Extracted records:
• • • • •

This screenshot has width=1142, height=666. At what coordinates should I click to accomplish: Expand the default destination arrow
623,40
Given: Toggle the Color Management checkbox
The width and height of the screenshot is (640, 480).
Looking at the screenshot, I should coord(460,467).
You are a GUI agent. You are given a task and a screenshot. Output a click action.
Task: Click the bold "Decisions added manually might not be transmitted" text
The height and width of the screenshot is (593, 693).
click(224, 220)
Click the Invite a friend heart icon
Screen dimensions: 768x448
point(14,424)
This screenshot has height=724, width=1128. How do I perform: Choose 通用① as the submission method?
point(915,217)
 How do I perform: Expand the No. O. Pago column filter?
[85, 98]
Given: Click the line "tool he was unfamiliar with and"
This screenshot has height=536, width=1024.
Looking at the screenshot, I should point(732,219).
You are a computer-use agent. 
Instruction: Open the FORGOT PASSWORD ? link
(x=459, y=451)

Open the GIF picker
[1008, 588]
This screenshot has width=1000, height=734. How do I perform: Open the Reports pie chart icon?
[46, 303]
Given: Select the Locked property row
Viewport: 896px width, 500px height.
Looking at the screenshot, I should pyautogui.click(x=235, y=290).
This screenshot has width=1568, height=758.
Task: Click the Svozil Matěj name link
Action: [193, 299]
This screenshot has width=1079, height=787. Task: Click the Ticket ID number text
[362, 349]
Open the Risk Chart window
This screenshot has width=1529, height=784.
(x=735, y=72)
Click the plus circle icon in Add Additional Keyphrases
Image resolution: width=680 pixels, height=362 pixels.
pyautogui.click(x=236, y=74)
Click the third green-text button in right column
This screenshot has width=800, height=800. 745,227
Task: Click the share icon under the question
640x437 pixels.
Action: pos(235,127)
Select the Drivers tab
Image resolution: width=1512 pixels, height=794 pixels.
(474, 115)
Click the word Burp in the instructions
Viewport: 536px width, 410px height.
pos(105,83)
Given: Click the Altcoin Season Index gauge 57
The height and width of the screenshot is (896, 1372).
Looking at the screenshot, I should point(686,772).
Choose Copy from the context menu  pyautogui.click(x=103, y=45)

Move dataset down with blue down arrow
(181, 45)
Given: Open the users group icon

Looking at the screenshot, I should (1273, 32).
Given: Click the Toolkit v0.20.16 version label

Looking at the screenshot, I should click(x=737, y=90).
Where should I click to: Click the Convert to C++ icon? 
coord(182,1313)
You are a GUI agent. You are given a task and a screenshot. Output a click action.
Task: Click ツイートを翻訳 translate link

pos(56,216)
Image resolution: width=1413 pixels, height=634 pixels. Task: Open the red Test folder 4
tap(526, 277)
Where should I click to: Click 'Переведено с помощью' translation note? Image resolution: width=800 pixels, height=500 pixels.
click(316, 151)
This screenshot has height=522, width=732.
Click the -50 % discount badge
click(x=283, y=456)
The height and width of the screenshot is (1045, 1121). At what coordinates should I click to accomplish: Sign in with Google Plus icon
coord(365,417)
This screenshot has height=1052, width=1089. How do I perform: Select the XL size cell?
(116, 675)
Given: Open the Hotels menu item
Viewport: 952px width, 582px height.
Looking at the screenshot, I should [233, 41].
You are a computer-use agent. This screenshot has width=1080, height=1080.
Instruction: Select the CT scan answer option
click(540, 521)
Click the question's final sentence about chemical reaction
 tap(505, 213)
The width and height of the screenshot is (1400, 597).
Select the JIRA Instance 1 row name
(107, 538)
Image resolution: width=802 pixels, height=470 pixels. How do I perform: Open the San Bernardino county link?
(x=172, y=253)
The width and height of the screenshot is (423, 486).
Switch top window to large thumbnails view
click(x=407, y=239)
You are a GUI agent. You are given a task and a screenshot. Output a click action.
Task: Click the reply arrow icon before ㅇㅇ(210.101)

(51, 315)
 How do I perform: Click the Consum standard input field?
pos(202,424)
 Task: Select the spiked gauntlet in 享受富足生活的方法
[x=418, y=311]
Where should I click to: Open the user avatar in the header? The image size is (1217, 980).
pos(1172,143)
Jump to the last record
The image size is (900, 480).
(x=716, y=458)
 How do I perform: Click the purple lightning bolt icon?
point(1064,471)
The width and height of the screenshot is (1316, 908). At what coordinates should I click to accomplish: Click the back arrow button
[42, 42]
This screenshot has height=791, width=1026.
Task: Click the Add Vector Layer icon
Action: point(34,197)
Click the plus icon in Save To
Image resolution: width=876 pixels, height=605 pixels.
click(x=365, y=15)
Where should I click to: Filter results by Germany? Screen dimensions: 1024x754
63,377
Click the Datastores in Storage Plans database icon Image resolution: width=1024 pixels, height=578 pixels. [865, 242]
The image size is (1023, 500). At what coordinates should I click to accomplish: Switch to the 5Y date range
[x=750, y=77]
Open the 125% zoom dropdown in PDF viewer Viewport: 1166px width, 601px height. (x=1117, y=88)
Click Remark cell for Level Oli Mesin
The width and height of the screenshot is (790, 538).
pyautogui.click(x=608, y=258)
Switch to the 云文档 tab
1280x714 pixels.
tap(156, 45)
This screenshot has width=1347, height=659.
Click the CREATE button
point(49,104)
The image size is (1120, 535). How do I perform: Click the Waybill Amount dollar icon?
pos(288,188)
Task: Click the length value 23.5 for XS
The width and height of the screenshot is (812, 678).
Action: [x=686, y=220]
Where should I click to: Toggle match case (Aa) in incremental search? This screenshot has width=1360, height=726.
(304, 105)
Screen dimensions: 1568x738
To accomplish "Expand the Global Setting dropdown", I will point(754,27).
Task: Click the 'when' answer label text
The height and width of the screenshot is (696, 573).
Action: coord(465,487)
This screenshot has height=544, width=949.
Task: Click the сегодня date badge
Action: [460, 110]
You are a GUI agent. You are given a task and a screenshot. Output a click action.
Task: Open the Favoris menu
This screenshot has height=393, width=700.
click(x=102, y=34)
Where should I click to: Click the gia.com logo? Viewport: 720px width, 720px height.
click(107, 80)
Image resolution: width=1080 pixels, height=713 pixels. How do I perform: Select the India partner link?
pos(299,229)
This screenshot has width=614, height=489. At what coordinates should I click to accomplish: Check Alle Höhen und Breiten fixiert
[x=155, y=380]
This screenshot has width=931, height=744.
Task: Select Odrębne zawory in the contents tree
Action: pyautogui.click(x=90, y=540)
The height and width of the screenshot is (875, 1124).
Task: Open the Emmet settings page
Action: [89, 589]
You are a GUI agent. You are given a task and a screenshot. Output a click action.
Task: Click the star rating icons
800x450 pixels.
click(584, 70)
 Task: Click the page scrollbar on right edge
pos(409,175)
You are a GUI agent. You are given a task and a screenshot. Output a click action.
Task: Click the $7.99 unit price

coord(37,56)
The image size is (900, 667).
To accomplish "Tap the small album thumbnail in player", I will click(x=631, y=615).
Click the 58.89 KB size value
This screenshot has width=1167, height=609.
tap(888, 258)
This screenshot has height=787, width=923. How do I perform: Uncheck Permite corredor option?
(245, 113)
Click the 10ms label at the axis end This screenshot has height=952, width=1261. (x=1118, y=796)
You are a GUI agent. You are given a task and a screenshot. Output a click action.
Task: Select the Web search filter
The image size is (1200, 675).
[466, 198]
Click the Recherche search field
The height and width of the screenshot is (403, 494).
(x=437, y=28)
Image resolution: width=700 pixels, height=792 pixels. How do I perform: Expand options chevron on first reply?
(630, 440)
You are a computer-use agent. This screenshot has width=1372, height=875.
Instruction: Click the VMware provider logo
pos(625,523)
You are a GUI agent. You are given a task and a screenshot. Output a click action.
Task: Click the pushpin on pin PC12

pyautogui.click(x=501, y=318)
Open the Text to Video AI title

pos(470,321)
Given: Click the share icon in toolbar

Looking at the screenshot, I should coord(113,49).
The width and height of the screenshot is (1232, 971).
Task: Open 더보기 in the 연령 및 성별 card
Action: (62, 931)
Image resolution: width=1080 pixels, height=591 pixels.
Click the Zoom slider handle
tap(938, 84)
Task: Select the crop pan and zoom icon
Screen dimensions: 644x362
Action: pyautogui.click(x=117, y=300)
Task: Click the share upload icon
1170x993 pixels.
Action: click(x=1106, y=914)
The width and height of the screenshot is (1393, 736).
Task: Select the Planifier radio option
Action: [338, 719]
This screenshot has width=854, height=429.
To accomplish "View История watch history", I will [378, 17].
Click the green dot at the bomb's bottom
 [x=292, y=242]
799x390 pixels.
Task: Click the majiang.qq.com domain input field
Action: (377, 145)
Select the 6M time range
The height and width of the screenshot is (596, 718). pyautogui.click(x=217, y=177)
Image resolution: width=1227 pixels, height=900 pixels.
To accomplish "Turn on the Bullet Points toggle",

• • • • •

Instructions to follow: Find the string "computer" in the entries above. Copy each line where it occurs.

Written reply:
You are a computer-use agent. 
You are a computer-use agent. This screenshot has width=1080, height=1080.
You are a computer-use agent. This screenshot has width=1372, height=875.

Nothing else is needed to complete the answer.